They seem to be fishing along the banks of the water body. One man at the back is still paddling, while the one at the front enjoys viewing the surrounding as depicted by his pose. Both have a dressing code that is similar to that of rural America at the time of the painting. The style used in the painting is realism, as it shows the real-life of rural America at that time. Realism was a mid-nineteenth century movement that involved paintings of subjects in their everyday life in a naturalistic manner. Homer departed from impressionism to realism to produce realistic images of American life in the 19th century. He was excellent in illustration, watercolours and oil paintings, and he impacted watercolour artwork with a unique and natural style of depicting the atmosphere. His perfect use of colour assisted him in presenting everything into details, including motion and the surroundings.

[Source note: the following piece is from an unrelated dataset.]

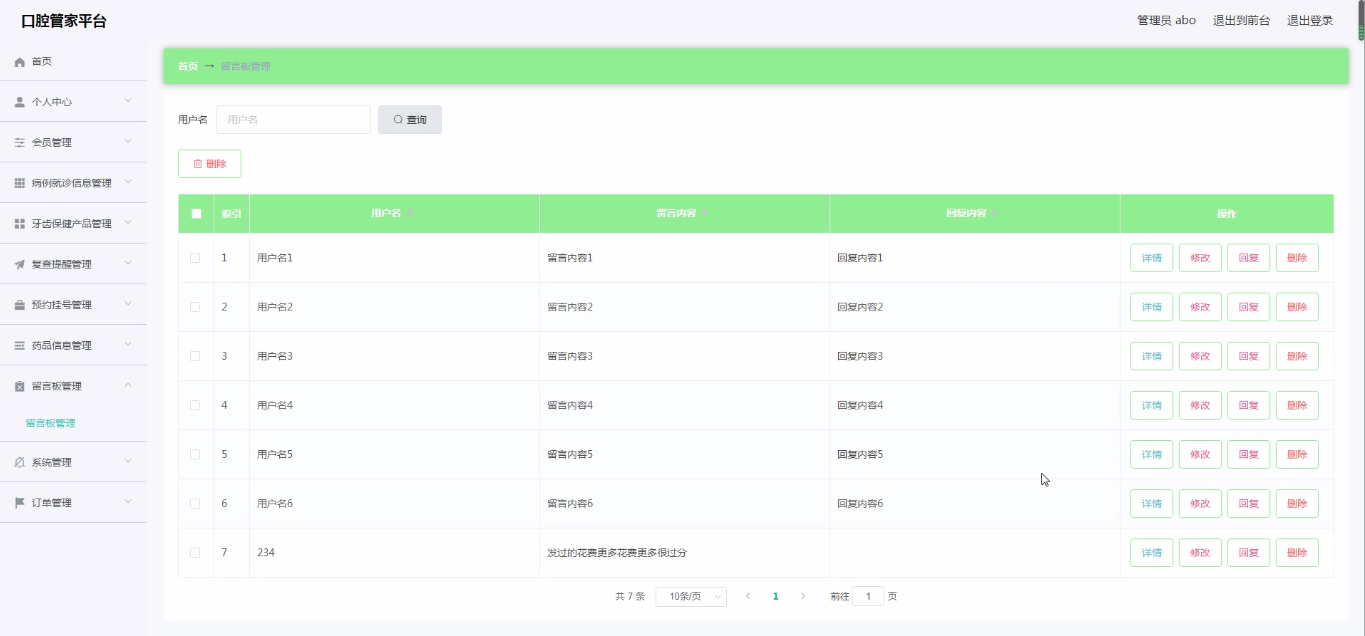Click the person icon for 个人中心
The image size is (1365, 636).
point(19,102)

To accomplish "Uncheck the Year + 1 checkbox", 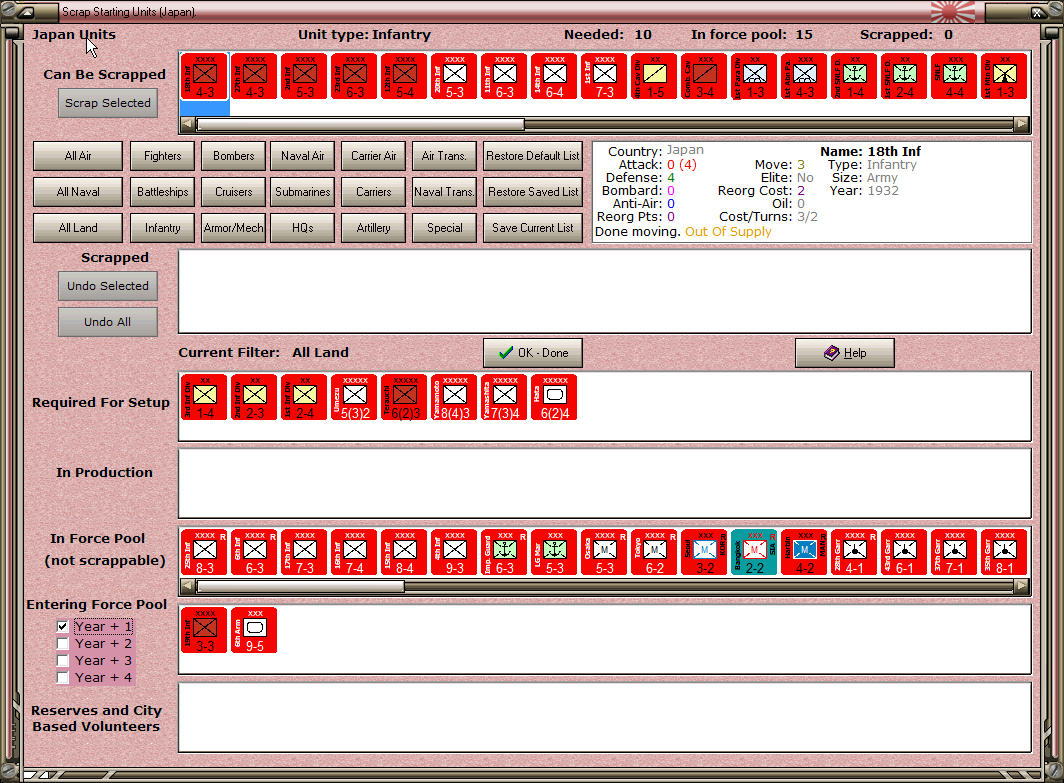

In this image, Winslow Homer painted in a perspective of a viewer who is a distance away to capture more details such as the sky, water, and the surrounding vegetation. The current location of the artwork is The Museum of Fine Arts in Boston, USA. The Museum is one of the most comprehensive museums in the world, with nearly 450000 artworks. The first private owner of the painting was Doll& Richards of Boston in 1892 followed by Francis Shaw of Boston and later by Dr William Sturgis in 1922. DR William gave it to MFA as a gift in 1926.
Homer primarily taught himself about art when working as a commercial illustrator. He would contribute illustrations of Boston life and that of New England to magazines like Harper’s Weekly and Ballou’s Pictorial. Homer also reproduce oil paintings into major studio works and practised a lot with his watercolour painting. He also attended classes at the National Academy of Designed, where he briefly studied the basics of painting with Frederic Rondel as his teacher.